** START INFORMATION SUPPLIED **

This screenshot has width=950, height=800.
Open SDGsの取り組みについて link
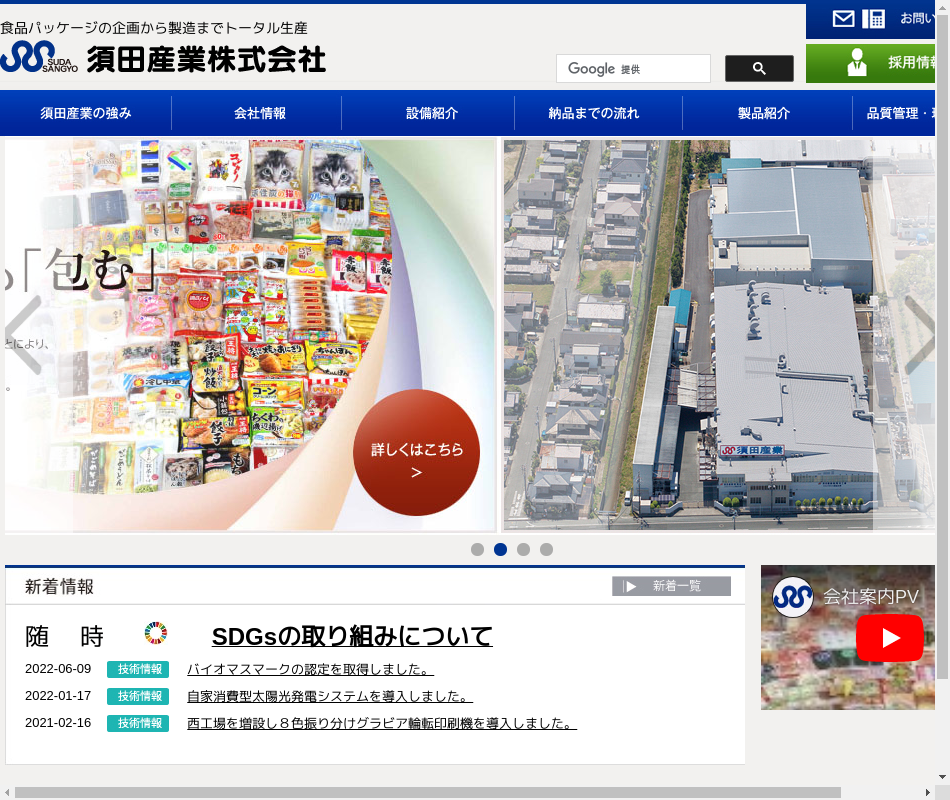(352, 636)
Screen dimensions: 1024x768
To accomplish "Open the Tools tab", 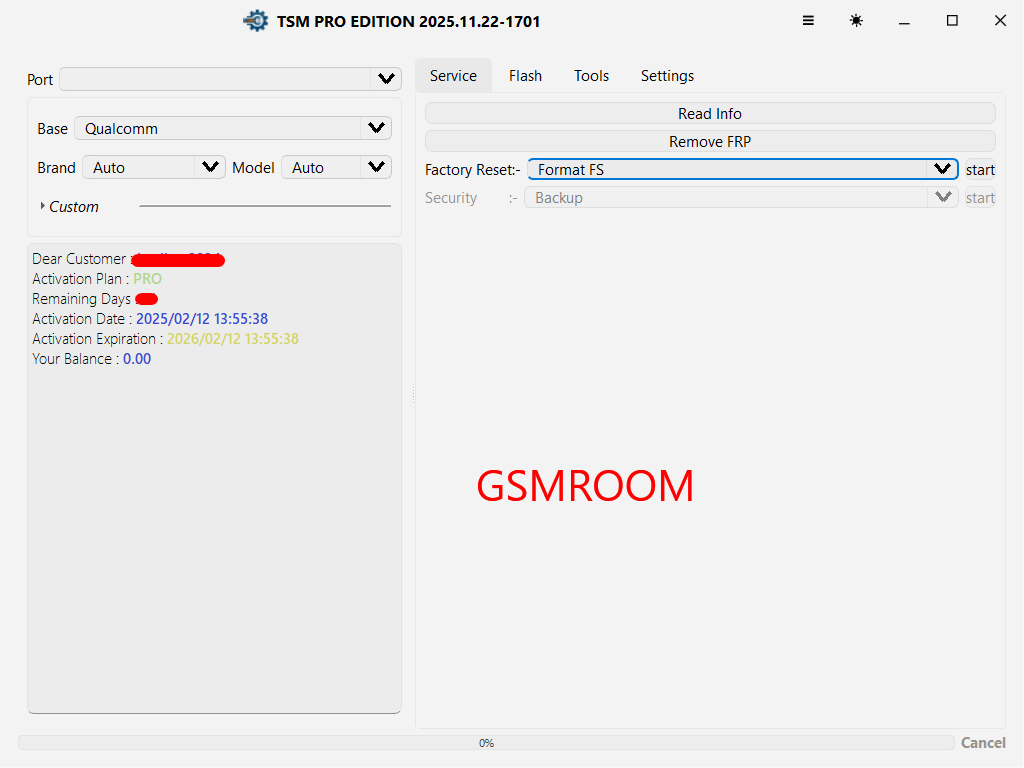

** END INFORMATION SUPPLIED **

— TASK OBJECTIVE —
Rewrite the whole listing with each "Open" switched to "Select" and everything else unchanged, leaving out the pictures.

— EXERCISE RESPONSE —
This screenshot has width=950, height=800.
Select SDGsの取り組みについて link
(352, 636)
Screen dimensions: 1024x768
To accomplish "Select the Tools tab", 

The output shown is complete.